-------- Supplied material --------

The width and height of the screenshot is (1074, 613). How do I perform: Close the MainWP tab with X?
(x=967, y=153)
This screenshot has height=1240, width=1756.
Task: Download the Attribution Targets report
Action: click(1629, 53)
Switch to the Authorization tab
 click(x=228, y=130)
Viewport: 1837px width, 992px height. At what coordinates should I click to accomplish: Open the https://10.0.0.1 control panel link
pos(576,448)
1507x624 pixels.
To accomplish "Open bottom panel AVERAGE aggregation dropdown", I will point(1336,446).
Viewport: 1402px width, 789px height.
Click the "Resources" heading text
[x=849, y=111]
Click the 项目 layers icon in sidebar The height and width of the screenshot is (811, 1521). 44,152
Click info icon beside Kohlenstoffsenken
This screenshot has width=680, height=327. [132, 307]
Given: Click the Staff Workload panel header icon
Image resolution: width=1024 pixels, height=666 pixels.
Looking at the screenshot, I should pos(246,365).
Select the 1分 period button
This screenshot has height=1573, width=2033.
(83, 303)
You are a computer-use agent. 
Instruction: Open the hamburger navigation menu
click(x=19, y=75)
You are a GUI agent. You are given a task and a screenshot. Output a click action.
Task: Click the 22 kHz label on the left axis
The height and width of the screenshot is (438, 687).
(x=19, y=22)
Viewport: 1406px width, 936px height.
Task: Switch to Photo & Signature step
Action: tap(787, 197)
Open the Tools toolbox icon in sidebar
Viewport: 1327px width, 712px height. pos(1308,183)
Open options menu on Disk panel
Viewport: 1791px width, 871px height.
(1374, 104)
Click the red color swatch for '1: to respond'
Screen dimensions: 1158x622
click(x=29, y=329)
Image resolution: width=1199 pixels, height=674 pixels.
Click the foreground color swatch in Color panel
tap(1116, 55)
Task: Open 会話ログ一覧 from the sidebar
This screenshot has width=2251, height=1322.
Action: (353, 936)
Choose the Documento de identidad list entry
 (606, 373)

--------

Repeat the data. Keep every word the same.

The width and height of the screenshot is (1074, 613). How do I perform: Close the MainWP tab with X?
(x=967, y=153)
This screenshot has height=1240, width=1756.
Task: Download the Attribution Targets report
Action: click(1629, 53)
Switch to the Authorization tab
 click(x=228, y=130)
Viewport: 1837px width, 992px height. At what coordinates should I click to accomplish: Open the https://10.0.0.1 control panel link
pos(576,448)
1507x624 pixels.
To accomplish "Open bottom panel AVERAGE aggregation dropdown", I will point(1336,446).
Viewport: 1402px width, 789px height.
Click the "Resources" heading text
[x=849, y=111]
Click the 项目 layers icon in sidebar The height and width of the screenshot is (811, 1521). 44,152
Click info icon beside Kohlenstoffsenken
This screenshot has width=680, height=327. [132, 307]
Given: Click the Staff Workload panel header icon
Image resolution: width=1024 pixels, height=666 pixels.
Looking at the screenshot, I should pos(246,365).
Select the 1分 period button
This screenshot has height=1573, width=2033.
(83, 303)
You are a computer-use agent. 
Instruction: Open the hamburger navigation menu
click(x=19, y=75)
You are a GUI agent. You are given a task and a screenshot. Output a click action.
Task: Click the 22 kHz label on the left axis
The height and width of the screenshot is (438, 687).
(x=19, y=22)
Viewport: 1406px width, 936px height.
Task: Switch to Photo & Signature step
Action: tap(787, 197)
Open the Tools toolbox icon in sidebar
Viewport: 1327px width, 712px height. pos(1308,183)
Open options menu on Disk panel
Viewport: 1791px width, 871px height.
(1374, 104)
Click the red color swatch for '1: to respond'
Screen dimensions: 1158x622
click(x=29, y=329)
Image resolution: width=1199 pixels, height=674 pixels.
Click the foreground color swatch in Color panel
tap(1116, 55)
Task: Open 会話ログ一覧 from the sidebar
This screenshot has width=2251, height=1322.
Action: (353, 936)
Choose the Documento de identidad list entry
 (606, 373)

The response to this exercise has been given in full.